Each line from the one that contains "Upvote buharoid's comment" to the last line of the records below must be restated word for word.

■ RECORDS PROVIDED ■
%%

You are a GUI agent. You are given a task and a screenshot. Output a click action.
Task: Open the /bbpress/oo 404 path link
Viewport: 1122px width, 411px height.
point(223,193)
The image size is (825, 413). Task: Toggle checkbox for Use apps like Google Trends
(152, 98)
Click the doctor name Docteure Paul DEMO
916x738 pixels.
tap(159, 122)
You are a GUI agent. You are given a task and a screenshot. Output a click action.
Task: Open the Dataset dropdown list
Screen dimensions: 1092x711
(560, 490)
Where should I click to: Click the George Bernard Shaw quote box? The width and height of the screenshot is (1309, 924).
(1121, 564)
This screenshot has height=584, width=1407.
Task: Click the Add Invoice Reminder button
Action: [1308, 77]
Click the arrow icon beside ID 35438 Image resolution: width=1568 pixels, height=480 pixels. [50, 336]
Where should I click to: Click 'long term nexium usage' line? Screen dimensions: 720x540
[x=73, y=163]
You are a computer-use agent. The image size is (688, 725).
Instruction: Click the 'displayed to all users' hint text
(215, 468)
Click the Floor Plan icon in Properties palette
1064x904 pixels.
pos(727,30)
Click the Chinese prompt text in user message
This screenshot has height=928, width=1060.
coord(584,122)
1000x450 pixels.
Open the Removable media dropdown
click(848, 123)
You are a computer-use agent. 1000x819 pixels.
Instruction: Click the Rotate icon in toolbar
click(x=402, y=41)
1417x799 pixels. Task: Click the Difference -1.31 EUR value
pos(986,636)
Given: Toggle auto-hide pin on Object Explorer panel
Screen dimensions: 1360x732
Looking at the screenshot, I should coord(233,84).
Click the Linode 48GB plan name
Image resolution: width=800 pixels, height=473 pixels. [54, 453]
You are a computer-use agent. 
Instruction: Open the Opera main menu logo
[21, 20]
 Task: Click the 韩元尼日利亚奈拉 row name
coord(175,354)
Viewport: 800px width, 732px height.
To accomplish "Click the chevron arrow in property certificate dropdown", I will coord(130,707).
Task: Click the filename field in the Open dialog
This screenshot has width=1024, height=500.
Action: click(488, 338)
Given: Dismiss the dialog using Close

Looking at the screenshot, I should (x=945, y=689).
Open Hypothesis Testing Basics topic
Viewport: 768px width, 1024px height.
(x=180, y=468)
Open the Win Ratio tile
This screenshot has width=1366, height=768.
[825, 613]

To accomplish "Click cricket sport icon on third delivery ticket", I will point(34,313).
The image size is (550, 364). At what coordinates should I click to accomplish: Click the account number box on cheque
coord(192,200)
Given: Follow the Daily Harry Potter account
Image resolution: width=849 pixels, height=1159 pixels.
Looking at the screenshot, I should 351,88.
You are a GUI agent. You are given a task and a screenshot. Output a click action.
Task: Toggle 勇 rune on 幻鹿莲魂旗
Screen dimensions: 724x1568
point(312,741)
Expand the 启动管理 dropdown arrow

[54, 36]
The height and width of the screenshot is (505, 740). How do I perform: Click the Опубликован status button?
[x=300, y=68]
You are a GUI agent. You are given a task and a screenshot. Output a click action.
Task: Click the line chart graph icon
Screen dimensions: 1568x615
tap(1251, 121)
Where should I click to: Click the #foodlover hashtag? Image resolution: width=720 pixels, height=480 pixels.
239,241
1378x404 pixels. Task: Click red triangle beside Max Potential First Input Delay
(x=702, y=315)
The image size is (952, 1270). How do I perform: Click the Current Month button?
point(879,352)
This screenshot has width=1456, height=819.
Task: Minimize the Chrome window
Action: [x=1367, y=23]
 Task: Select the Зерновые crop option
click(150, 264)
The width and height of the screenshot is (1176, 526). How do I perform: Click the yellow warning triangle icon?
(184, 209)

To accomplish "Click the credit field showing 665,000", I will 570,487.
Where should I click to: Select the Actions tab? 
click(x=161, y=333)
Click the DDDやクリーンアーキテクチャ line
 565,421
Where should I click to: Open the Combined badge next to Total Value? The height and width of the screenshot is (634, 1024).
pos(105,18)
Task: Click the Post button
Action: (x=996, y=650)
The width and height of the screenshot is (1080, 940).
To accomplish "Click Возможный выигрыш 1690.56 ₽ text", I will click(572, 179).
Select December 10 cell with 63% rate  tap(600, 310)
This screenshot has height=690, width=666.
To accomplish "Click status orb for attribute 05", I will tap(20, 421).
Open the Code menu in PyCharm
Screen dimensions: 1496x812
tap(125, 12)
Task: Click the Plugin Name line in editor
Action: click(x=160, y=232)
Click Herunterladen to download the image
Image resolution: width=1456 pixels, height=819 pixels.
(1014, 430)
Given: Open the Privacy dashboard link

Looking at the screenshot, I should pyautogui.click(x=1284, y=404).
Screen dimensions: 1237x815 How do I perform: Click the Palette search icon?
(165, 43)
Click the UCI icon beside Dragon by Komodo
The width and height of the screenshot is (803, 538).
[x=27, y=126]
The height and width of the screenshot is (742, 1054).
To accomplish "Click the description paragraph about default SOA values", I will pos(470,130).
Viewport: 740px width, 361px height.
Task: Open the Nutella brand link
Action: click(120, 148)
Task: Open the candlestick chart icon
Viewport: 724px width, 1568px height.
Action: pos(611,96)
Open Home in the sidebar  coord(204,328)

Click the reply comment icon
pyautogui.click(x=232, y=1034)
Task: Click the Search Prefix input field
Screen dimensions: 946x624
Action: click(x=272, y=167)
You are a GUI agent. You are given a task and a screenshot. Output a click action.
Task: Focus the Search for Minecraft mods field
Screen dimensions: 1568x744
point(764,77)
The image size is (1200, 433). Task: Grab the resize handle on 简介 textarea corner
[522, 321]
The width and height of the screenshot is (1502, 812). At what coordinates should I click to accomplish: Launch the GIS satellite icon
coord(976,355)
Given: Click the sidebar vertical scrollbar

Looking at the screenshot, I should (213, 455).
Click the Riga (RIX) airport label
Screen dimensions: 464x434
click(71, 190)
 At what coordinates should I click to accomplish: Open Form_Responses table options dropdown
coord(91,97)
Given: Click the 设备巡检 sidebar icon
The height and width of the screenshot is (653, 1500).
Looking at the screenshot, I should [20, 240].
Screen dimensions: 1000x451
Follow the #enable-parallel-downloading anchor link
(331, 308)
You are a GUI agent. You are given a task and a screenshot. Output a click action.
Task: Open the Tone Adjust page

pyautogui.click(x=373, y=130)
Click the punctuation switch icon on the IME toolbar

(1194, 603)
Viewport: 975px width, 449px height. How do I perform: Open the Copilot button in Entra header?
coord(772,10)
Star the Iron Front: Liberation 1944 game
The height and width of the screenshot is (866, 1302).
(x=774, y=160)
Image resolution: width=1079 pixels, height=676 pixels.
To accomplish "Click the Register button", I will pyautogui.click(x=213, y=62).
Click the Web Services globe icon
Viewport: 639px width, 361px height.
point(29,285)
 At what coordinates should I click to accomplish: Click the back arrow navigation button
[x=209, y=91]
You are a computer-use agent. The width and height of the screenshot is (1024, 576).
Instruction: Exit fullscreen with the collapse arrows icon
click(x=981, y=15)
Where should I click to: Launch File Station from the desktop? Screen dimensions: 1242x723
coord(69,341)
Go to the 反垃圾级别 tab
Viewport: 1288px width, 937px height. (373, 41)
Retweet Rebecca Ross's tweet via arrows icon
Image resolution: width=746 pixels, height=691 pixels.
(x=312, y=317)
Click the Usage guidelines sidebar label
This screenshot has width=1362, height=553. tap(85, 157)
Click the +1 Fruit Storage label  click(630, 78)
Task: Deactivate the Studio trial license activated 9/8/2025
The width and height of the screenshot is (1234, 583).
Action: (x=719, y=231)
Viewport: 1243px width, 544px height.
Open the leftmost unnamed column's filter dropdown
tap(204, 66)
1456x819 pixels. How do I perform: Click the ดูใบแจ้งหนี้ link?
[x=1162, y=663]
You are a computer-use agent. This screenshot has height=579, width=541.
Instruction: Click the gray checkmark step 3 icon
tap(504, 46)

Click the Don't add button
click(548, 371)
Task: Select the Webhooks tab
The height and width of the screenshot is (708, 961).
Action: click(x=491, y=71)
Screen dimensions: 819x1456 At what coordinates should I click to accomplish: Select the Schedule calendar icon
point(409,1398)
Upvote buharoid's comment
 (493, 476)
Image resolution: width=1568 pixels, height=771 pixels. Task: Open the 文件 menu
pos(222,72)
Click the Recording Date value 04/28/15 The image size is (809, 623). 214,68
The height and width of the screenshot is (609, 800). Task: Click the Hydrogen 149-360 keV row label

%%

■ TASK OUTPUT ■
Upvote buharoid's comment
 (493, 476)
Image resolution: width=1568 pixels, height=771 pixels. Task: Open the 文件 menu
pos(222,72)
Click the Recording Date value 04/28/15 The image size is (809, 623). 214,68
The height and width of the screenshot is (609, 800). Task: Click the Hydrogen 149-360 keV row label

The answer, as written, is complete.